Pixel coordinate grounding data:
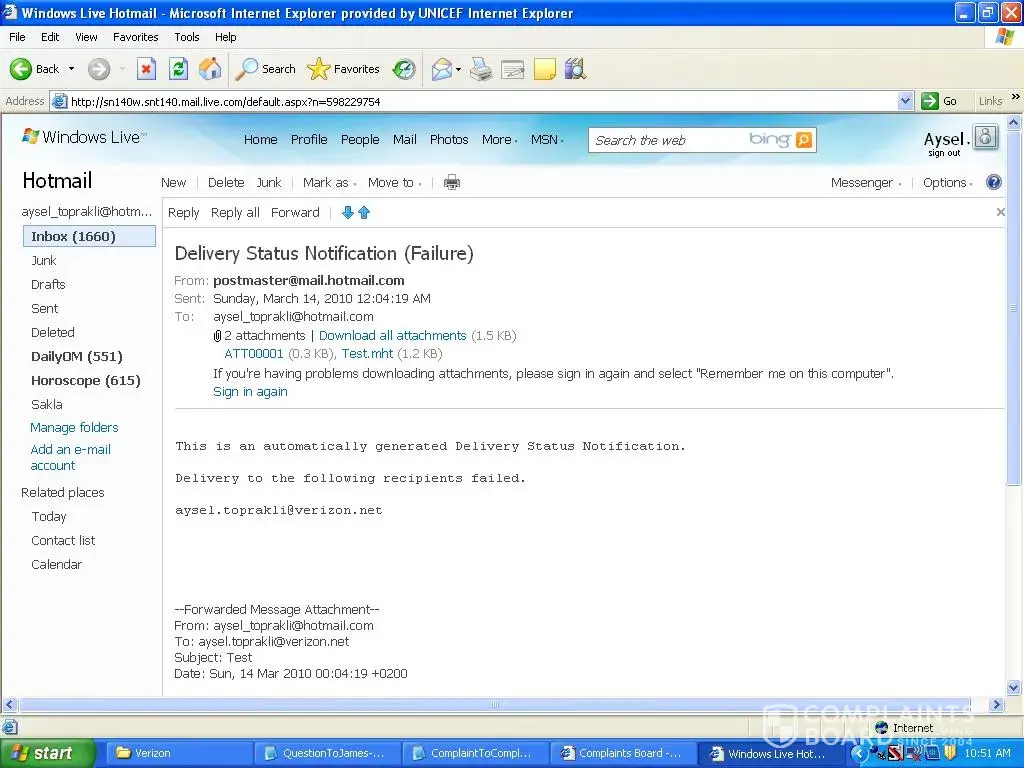Open the Favorites menu in menu bar
Screen dimensions: 1024x768
pyautogui.click(x=135, y=37)
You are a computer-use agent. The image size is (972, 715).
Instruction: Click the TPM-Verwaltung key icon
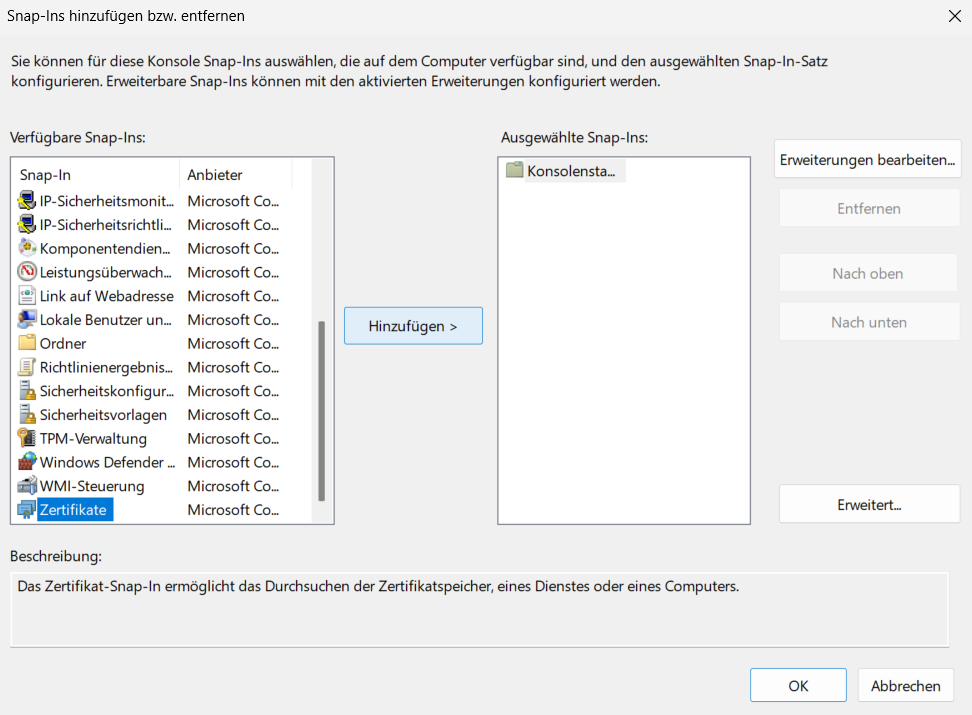(x=27, y=438)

What is needed = Extract precisely the lines beginning at the line containing "You are a computer-use" and ending at the last line of the entries above, exactly as written and with no pictures.

Answer to this task =
You are a computer-use agent. The image size is (972, 715).
Instruction: Click the TPM-Verwaltung key icon
(x=27, y=438)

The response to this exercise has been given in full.